I think you greatly failed to comprehend what I wrote. NOT voting doesn't fail to legitimize the election results; you still give approval to it through inaction UNTIL 'vote of no confidence' is added to the ballot.
However much IC is going to object, this really comes down to one simple thing, matt: you own yourself. An election is a process of deciding where to invest that ownership; in essence, it's a contract, which is the way people integrate their self-ownership into greater things. Regarding contracts, it's just common sense that if you don't participate, you're not a partner, so... go away and shut up. The whole notion that not voting, walking out, staying silent or whatever makes an impact is based on the notion that you already have ownership in the game, and that they can't, really, pay without you. But since WW II it's become more and more evident that they
don't need us, that we really
don't have ownership in the process -- unless we're out there voting. And until there's an amendment to the Constitution that says you can't win without a majority of people eligible to register to vote, it will stay that way. The winner of this game isn't determined by spectators, it's determined by the people who toss some of their self-ownership into the ring and take a spot on the team (yes, I'm mixing metaphors; so sue me).

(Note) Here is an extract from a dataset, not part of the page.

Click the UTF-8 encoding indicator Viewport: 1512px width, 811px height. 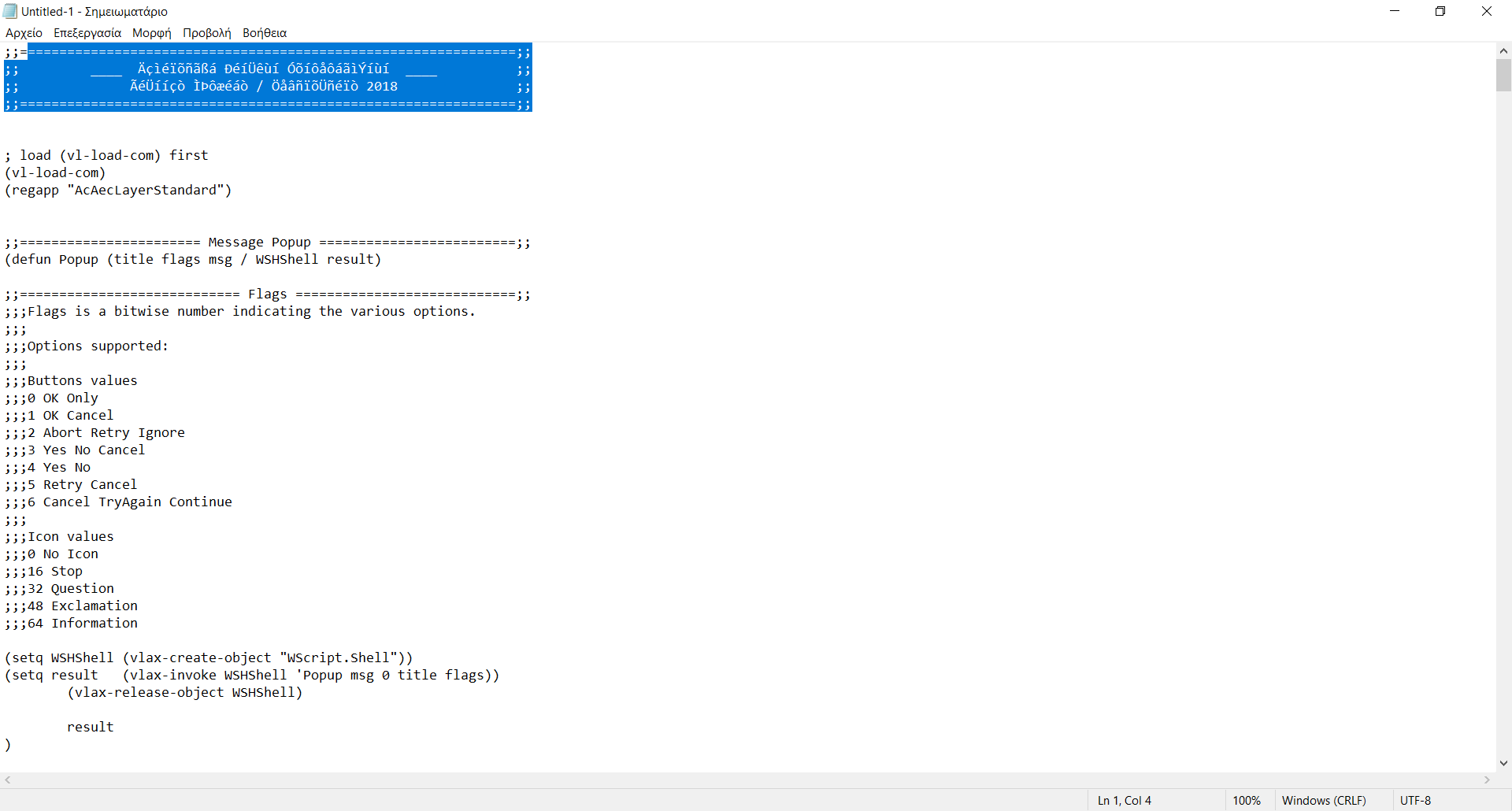pyautogui.click(x=1415, y=801)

That's why, as IC so pointedly mentioned, Dubya could claim a mandate -- and for that matter, so could Billy C, who had nowhere near an actual majority of the popular vote in one of those elections (remember Ross Perot, the guy who really got Clinton into the White House?): they don't need us, if we don't vote.

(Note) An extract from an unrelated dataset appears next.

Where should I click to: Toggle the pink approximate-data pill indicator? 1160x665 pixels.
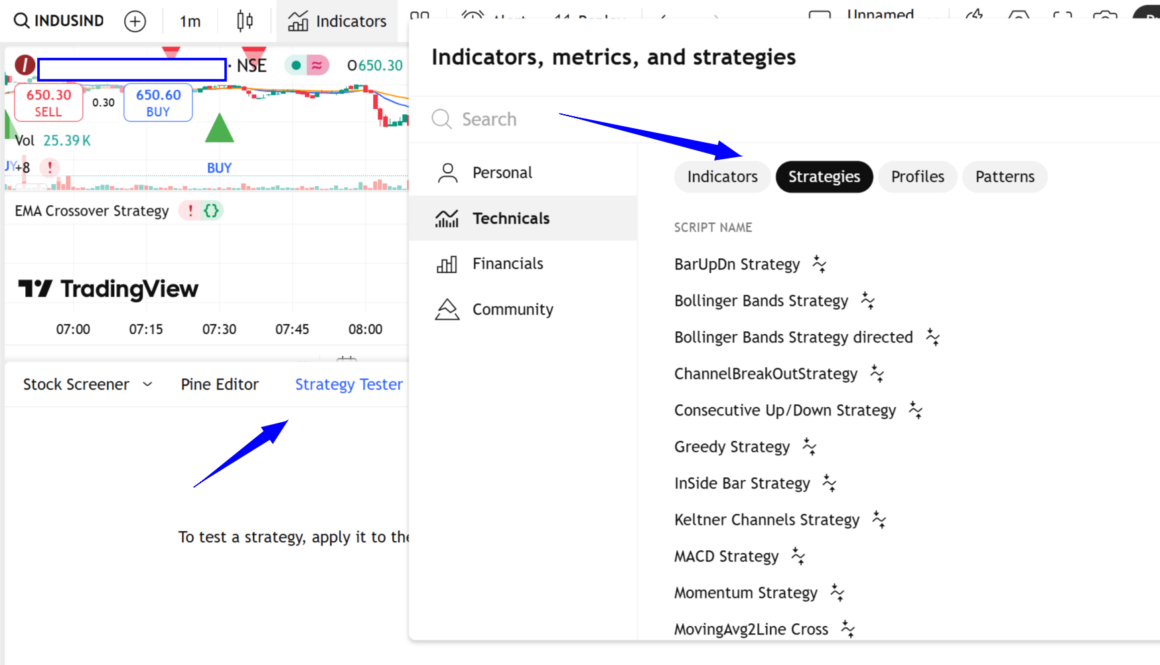[318, 66]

In a way you're right that not voting doesn't approve the election results -- you haven't invested any of your self-ownership in it, so you haven't "bought into" it. But it doesn't disapprove them, either, because you've tacitly conceded that you're not interested; you haven't spent the only coin that counts in that realm. So while IC isn't entirely right here, he's a lot more right than you are.
So, to Senator Obama: there are a lot of us who consider him unfit for the job, yet consider McCain so vastly more unfit (I don't even like using that word of McC, since it has the root "fit" in it) that the circumstances under which we would vote for him are beyond reality. So, do we run ourselves up against the first OP question, and just sit it out?
The only rational answer on a the range of levels I've discussed is "No way!" This is a game with a scoreboard, and nothing that doesn't get on the board is relevant in the least. No one looks anywhere but at the scoreboard, and so anything off it isn't even noticed. As you both managed to suggest, the only way to change the game is to change the scoreboard, and that means either getting another team into scoring position, or rewriting the board -- in practical terms, those boil down to getting another team into scoring position, becauswe without that, the two who've assigned themselves management of the board aren't going to entertain anything more than making it look prettier (something McCain has excelled in) or enduing it with greater dignity (something Barack attempts forcefully).
However much I laughed at it, that's why the inclusion of Nader at the end of those questions is fitting: If you don't like the dark-skinned Senator, there really are only two options on the board: you vote for McCain, or you vote for a candidate who in your view stands for more integrity than either of the two possess.